**Directions**
Copy the records out again in full, keeping them identical.

Information START

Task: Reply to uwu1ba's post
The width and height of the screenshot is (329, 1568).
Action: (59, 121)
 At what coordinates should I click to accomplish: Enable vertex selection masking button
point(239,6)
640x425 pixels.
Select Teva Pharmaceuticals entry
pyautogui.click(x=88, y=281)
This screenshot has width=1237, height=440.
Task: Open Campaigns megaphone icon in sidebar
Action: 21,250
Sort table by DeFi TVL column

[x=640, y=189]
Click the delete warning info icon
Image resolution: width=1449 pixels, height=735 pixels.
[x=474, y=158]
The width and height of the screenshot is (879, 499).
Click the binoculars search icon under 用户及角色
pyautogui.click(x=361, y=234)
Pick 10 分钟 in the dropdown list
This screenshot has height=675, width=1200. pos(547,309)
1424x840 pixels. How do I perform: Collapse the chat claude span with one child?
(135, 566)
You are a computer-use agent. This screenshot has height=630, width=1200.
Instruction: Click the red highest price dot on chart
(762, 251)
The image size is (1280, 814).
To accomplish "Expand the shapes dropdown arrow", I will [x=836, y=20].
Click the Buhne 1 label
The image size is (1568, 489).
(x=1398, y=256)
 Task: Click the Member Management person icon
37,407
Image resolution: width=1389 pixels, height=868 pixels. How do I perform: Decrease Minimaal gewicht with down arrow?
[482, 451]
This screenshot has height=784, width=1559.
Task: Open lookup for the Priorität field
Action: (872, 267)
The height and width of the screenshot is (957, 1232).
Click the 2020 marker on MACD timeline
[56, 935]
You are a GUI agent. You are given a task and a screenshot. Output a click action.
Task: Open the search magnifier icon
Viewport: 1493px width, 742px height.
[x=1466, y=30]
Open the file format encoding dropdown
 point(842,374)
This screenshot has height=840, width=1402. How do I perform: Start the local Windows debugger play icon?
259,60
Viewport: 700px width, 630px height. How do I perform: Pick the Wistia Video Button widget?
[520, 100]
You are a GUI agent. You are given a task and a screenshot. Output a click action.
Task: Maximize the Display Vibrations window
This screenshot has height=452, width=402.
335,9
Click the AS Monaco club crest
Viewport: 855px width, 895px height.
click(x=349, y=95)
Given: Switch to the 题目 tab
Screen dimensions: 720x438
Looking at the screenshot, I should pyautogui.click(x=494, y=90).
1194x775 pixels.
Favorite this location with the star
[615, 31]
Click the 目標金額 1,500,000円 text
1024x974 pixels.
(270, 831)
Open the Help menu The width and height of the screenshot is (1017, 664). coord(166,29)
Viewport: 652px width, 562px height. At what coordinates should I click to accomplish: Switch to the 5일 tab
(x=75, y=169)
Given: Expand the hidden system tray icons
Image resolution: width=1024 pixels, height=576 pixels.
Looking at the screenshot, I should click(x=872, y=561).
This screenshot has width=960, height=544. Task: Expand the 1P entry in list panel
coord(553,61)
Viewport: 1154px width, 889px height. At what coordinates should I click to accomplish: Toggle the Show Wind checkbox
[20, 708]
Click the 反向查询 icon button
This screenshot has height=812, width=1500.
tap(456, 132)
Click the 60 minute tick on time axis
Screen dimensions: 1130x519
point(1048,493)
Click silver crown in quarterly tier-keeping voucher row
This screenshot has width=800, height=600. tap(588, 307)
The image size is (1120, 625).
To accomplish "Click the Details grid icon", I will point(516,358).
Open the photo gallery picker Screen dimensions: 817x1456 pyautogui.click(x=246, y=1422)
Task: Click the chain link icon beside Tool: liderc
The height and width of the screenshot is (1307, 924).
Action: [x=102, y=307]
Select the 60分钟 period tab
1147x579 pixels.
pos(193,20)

Information END

**Task answer**
Task: Reply to uwu1ba's post
The width and height of the screenshot is (329, 1568).
Action: (59, 121)
 At what coordinates should I click to accomplish: Enable vertex selection masking button
point(239,6)
640x425 pixels.
Select Teva Pharmaceuticals entry
pyautogui.click(x=88, y=281)
This screenshot has width=1237, height=440.
Task: Open Campaigns megaphone icon in sidebar
Action: 21,250
Sort table by DeFi TVL column

[x=640, y=189]
Click the delete warning info icon
Image resolution: width=1449 pixels, height=735 pixels.
[x=474, y=158]
The width and height of the screenshot is (879, 499).
Click the binoculars search icon under 用户及角色
pyautogui.click(x=361, y=234)
Pick 10 分钟 in the dropdown list
This screenshot has height=675, width=1200. pos(547,309)
1424x840 pixels. How do I perform: Collapse the chat claude span with one child?
(135, 566)
You are a computer-use agent. This screenshot has height=630, width=1200.
Instruction: Click the red highest price dot on chart
(762, 251)
The image size is (1280, 814).
To accomplish "Expand the shapes dropdown arrow", I will [x=836, y=20].
Click the Buhne 1 label
The image size is (1568, 489).
(x=1398, y=256)
 Task: Click the Member Management person icon
37,407
Image resolution: width=1389 pixels, height=868 pixels. How do I perform: Decrease Minimaal gewicht with down arrow?
[482, 451]
This screenshot has height=784, width=1559.
Task: Open lookup for the Priorität field
Action: (872, 267)
The height and width of the screenshot is (957, 1232).
Click the 2020 marker on MACD timeline
[56, 935]
You are a GUI agent. You are given a task and a screenshot. Output a click action.
Task: Open the search magnifier icon
Viewport: 1493px width, 742px height.
[x=1466, y=30]
Open the file format encoding dropdown
 point(842,374)
This screenshot has height=840, width=1402. How do I perform: Start the local Windows debugger play icon?
259,60
Viewport: 700px width, 630px height. How do I perform: Pick the Wistia Video Button widget?
[520, 100]
You are a GUI agent. You are given a task and a screenshot. Output a click action.
Task: Maximize the Display Vibrations window
This screenshot has height=452, width=402.
335,9
Click the AS Monaco club crest
Viewport: 855px width, 895px height.
click(x=349, y=95)
Given: Switch to the 题目 tab
Screen dimensions: 720x438
Looking at the screenshot, I should pyautogui.click(x=494, y=90).
1194x775 pixels.
Favorite this location with the star
[615, 31]
Click the 目標金額 1,500,000円 text
1024x974 pixels.
(270, 831)
Open the Help menu The width and height of the screenshot is (1017, 664). coord(166,29)
Viewport: 652px width, 562px height. At what coordinates should I click to accomplish: Switch to the 5일 tab
(x=75, y=169)
Given: Expand the hidden system tray icons
Image resolution: width=1024 pixels, height=576 pixels.
Looking at the screenshot, I should click(x=872, y=561).
This screenshot has width=960, height=544. Task: Expand the 1P entry in list panel
coord(553,61)
Viewport: 1154px width, 889px height. At what coordinates should I click to accomplish: Toggle the Show Wind checkbox
[20, 708]
Click the 反向查询 icon button
This screenshot has height=812, width=1500.
tap(456, 132)
Click the 60 minute tick on time axis
Screen dimensions: 1130x519
point(1048,493)
Click silver crown in quarterly tier-keeping voucher row
This screenshot has width=800, height=600. tap(588, 307)
The image size is (1120, 625).
To accomplish "Click the Details grid icon", I will point(516,358).
Open the photo gallery picker Screen dimensions: 817x1456 pyautogui.click(x=246, y=1422)
Task: Click the chain link icon beside Tool: liderc
The height and width of the screenshot is (1307, 924).
Action: [x=102, y=307]
Select the 60分钟 period tab
1147x579 pixels.
pos(193,20)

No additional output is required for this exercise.